[[ Exercise data open ]]

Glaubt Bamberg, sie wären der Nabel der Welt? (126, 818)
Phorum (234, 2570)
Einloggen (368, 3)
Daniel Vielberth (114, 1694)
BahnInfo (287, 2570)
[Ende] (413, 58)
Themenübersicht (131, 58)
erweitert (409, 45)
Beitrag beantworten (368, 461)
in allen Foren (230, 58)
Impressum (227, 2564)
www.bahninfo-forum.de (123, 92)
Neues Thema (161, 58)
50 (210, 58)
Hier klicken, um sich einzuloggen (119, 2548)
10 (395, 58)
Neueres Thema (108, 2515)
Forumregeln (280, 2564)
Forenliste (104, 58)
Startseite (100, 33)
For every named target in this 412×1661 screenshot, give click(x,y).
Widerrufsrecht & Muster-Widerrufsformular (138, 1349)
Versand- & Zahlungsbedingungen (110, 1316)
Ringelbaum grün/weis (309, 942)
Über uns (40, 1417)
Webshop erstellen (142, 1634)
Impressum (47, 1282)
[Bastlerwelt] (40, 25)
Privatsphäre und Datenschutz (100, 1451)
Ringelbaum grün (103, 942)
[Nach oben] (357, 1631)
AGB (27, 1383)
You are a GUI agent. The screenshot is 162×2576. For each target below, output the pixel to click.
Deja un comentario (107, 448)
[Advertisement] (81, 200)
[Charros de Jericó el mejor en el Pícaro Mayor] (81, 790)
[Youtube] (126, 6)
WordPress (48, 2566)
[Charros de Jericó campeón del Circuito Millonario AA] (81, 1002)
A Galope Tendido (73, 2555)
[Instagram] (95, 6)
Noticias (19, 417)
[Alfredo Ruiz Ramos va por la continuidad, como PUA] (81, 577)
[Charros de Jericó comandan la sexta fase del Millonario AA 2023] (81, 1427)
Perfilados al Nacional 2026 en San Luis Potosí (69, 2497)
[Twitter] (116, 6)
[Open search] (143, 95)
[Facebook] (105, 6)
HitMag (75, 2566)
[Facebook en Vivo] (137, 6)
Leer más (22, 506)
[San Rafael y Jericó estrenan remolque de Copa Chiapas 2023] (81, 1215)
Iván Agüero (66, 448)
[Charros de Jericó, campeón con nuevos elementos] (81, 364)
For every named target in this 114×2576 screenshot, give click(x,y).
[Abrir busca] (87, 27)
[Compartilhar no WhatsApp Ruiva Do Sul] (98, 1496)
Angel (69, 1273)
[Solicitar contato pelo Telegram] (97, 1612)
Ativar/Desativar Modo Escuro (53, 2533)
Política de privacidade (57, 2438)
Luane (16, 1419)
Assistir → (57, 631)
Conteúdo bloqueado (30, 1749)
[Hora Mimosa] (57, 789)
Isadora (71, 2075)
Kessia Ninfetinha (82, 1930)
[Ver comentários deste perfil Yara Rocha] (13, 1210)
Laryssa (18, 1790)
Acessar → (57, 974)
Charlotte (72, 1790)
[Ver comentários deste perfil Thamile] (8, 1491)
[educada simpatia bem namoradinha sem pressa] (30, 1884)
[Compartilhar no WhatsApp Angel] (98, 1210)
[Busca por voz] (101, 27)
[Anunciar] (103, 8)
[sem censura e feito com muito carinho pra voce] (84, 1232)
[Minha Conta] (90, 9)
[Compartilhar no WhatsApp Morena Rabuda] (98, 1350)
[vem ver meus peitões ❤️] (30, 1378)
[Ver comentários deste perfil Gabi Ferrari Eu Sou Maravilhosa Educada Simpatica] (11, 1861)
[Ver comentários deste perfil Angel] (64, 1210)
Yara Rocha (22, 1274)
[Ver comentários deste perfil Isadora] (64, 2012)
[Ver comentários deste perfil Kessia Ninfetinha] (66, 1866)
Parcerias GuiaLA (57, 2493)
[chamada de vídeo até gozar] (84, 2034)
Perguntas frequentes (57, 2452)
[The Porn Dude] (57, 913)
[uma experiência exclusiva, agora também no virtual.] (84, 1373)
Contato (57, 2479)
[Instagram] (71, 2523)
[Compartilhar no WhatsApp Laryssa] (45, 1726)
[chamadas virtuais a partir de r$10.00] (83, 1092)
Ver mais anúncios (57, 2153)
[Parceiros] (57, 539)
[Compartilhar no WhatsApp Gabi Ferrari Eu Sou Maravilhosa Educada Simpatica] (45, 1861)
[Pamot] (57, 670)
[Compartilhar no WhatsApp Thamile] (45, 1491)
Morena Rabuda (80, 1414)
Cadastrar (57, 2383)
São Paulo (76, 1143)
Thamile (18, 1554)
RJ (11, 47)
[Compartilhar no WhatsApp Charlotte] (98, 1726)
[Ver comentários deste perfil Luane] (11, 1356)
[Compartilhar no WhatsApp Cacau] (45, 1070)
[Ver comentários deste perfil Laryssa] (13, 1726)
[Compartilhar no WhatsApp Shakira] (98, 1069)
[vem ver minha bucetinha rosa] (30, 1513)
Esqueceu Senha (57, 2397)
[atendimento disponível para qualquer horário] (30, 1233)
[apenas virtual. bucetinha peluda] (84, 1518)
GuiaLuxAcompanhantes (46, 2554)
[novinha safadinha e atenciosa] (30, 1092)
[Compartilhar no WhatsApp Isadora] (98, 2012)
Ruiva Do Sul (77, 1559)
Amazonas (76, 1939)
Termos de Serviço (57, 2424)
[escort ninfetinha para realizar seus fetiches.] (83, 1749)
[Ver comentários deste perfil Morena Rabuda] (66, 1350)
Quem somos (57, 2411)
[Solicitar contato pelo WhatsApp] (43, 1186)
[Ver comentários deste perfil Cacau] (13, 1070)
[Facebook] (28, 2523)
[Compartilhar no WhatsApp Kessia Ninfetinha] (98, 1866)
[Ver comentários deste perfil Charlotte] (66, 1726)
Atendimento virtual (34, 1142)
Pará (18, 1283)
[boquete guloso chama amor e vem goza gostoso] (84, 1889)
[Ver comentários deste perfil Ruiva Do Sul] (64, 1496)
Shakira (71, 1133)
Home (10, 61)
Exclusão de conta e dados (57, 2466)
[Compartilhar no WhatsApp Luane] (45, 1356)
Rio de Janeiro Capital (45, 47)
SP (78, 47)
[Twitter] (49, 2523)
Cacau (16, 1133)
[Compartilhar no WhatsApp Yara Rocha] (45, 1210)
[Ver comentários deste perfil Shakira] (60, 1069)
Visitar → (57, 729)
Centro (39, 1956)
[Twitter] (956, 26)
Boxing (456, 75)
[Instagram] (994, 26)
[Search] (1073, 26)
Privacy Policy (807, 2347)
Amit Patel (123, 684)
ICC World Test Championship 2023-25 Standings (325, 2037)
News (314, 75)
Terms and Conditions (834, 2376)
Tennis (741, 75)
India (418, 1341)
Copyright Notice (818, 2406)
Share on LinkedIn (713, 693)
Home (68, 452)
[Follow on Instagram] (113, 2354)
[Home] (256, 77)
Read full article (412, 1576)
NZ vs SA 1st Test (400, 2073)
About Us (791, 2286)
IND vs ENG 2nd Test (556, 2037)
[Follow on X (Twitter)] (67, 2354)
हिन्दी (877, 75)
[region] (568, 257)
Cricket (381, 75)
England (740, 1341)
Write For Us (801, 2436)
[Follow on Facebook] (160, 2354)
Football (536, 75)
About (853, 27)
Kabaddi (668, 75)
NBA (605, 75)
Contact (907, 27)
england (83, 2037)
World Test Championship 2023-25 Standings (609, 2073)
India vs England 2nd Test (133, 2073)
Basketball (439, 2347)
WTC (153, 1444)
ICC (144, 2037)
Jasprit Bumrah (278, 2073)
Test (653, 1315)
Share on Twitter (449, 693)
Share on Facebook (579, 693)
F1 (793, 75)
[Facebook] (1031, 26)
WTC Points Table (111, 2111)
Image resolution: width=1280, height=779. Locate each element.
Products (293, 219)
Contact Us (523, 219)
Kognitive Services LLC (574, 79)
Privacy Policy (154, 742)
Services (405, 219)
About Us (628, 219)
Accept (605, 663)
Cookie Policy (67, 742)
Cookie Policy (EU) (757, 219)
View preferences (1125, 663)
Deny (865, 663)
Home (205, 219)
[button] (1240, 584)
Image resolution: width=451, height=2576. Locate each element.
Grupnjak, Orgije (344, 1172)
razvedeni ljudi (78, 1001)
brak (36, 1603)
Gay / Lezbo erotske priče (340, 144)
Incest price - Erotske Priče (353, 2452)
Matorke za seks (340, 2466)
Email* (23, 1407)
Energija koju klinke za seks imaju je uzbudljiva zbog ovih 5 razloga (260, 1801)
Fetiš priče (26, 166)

[[ Exercise data closed ]]

### What the exercise asks
The response should be the lines from the one containing "ICC World Test" through the last line of the data, set down exactly and with no other line.

### Answer space
ICC World Test Championship 2023-25 Standings (325, 2037)
News (314, 75)
Terms and Conditions (834, 2376)
Tennis (741, 75)
India (418, 1341)
Copyright Notice (818, 2406)
Share on LinkedIn (713, 693)
Home (68, 452)
[Follow on Instagram] (113, 2354)
[Home] (256, 77)
Read full article (412, 1576)
NZ vs SA 1st Test (400, 2073)
About Us (791, 2286)
IND vs ENG 2nd Test (556, 2037)
[Follow on X (Twitter)] (67, 2354)
हिन्दी (877, 75)
[region] (568, 257)
Cricket (381, 75)
England (740, 1341)
Write For Us (801, 2436)
[Follow on Facebook] (160, 2354)
Football (536, 75)
About (853, 27)
Kabaddi (668, 75)
NBA (605, 75)
Contact (907, 27)
england (83, 2037)
World Test Championship 2023-25 Standings (609, 2073)
India vs England 2nd Test (133, 2073)
Basketball (439, 2347)
WTC (153, 1444)
ICC (144, 2037)
Jasprit Bumrah (278, 2073)
Test (653, 1315)
Share on Twitter (449, 693)
Share on Facebook (579, 693)
F1 (793, 75)
[Facebook] (1031, 26)
WTC Points Table (111, 2111)
Image resolution: width=1280, height=779. Locate each element.
Products (293, 219)
Contact Us (523, 219)
Kognitive Services LLC (574, 79)
Privacy Policy (154, 742)
Services (405, 219)
About Us (628, 219)
Accept (605, 663)
Cookie Policy (67, 742)
Cookie Policy (EU) (757, 219)
View preferences (1125, 663)
Deny (865, 663)
Home (205, 219)
[button] (1240, 584)
Image resolution: width=451, height=2576. Locate each element.
Grupnjak, Orgije (344, 1172)
razvedeni ljudi (78, 1001)
brak (36, 1603)
Gay / Lezbo erotske priče (340, 144)
Incest price - Erotske Priče (353, 2452)
Matorke za seks (340, 2466)
Email* (23, 1407)
Energija koju klinke za seks imaju je uzbudljiva zbog ovih 5 razloga (260, 1801)
Fetiš priče (26, 166)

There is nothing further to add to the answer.